What is required => Using the listing that follows, filter out every line lacking the string "Given" and return the rest.
<<<<
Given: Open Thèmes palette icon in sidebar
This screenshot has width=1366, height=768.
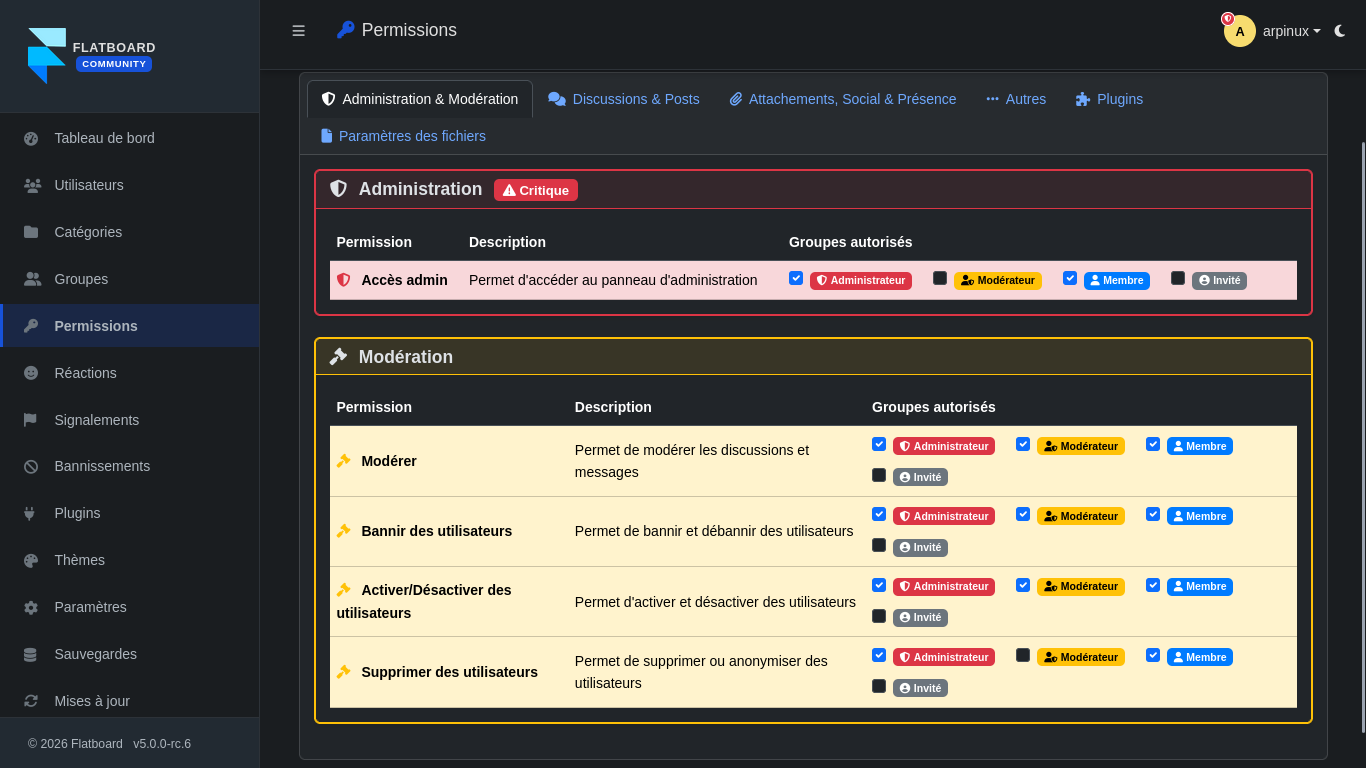Looking at the screenshot, I should [31, 561].
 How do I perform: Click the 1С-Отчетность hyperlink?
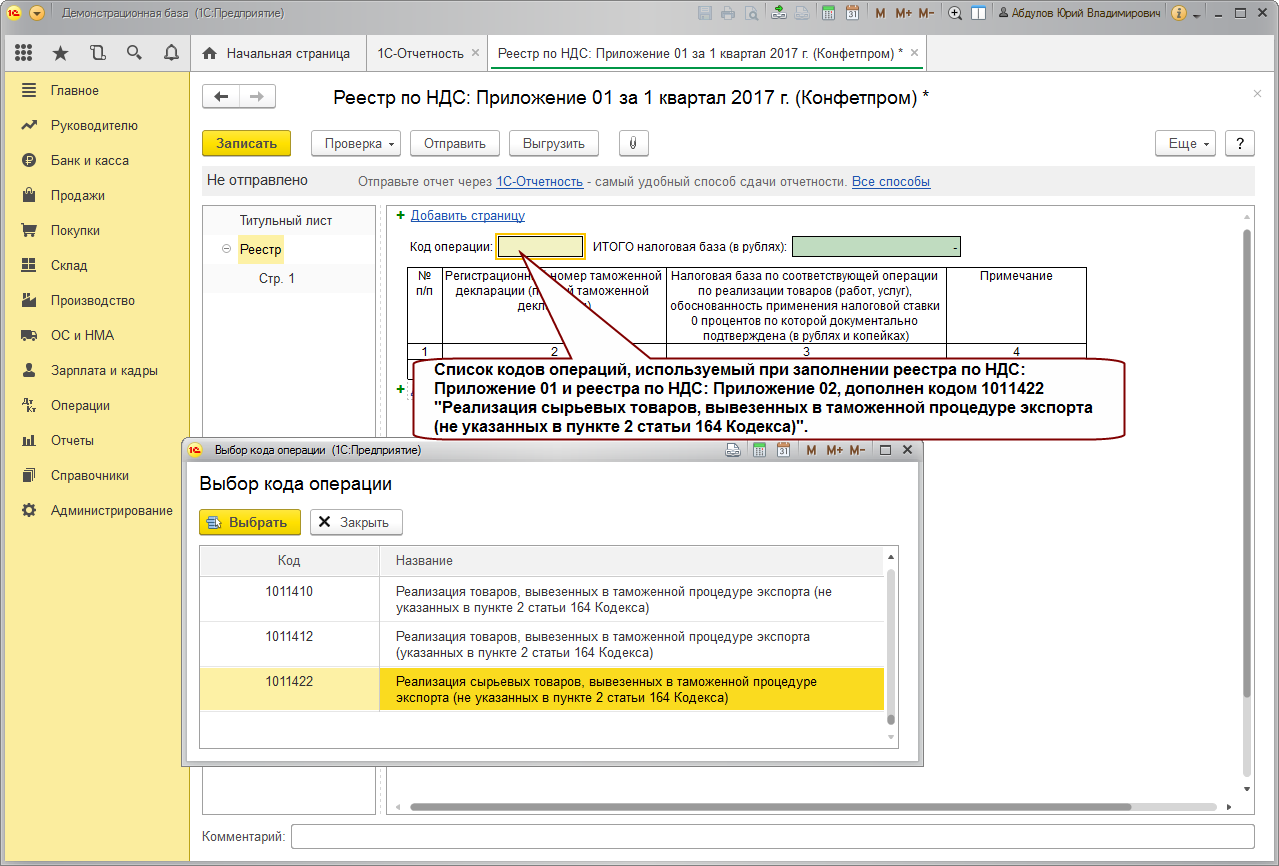(539, 182)
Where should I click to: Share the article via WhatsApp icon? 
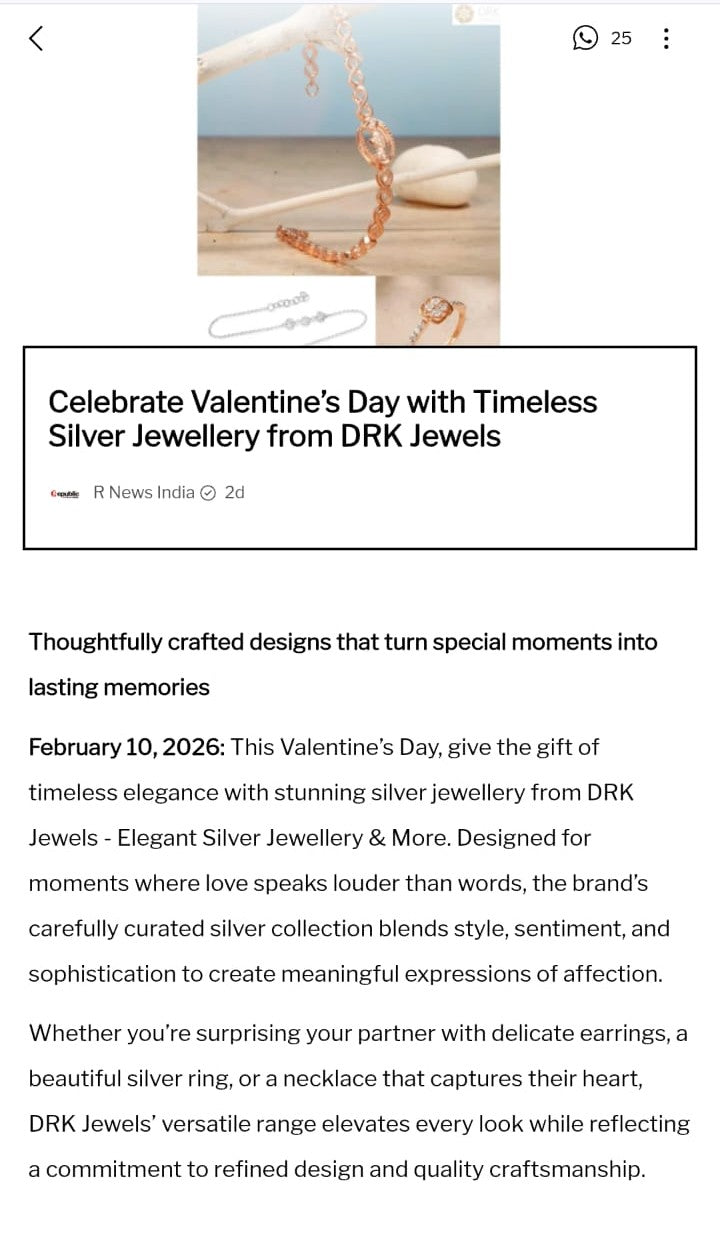tap(585, 38)
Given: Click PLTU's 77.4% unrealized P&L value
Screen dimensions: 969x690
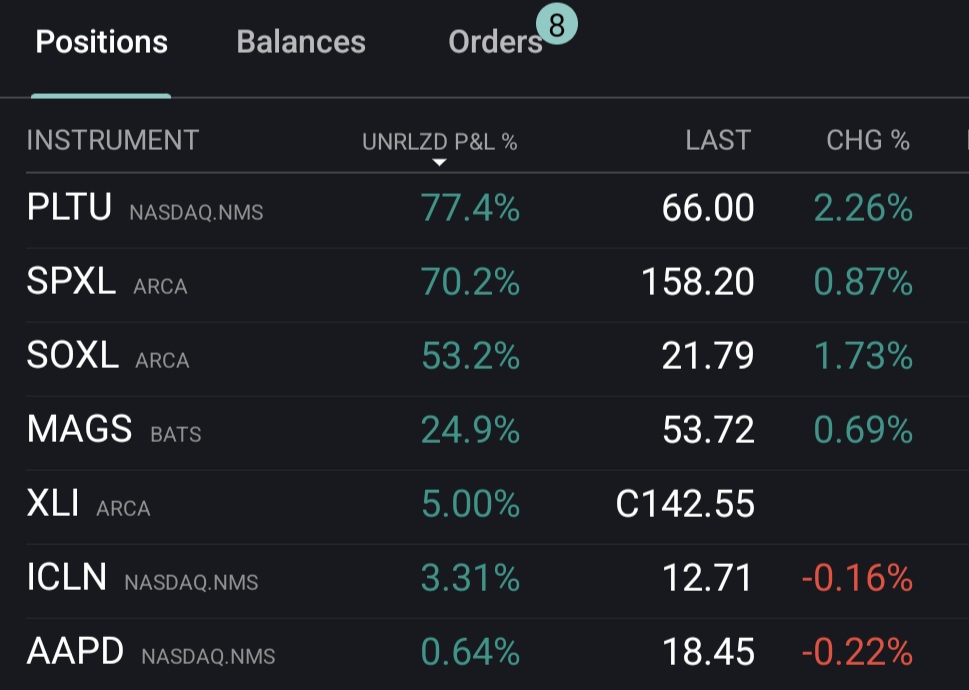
>>>>
Written response =>
Given: Open Thèmes palette icon in sidebar
Given: Click PLTU's 77.4% unrealized P&L value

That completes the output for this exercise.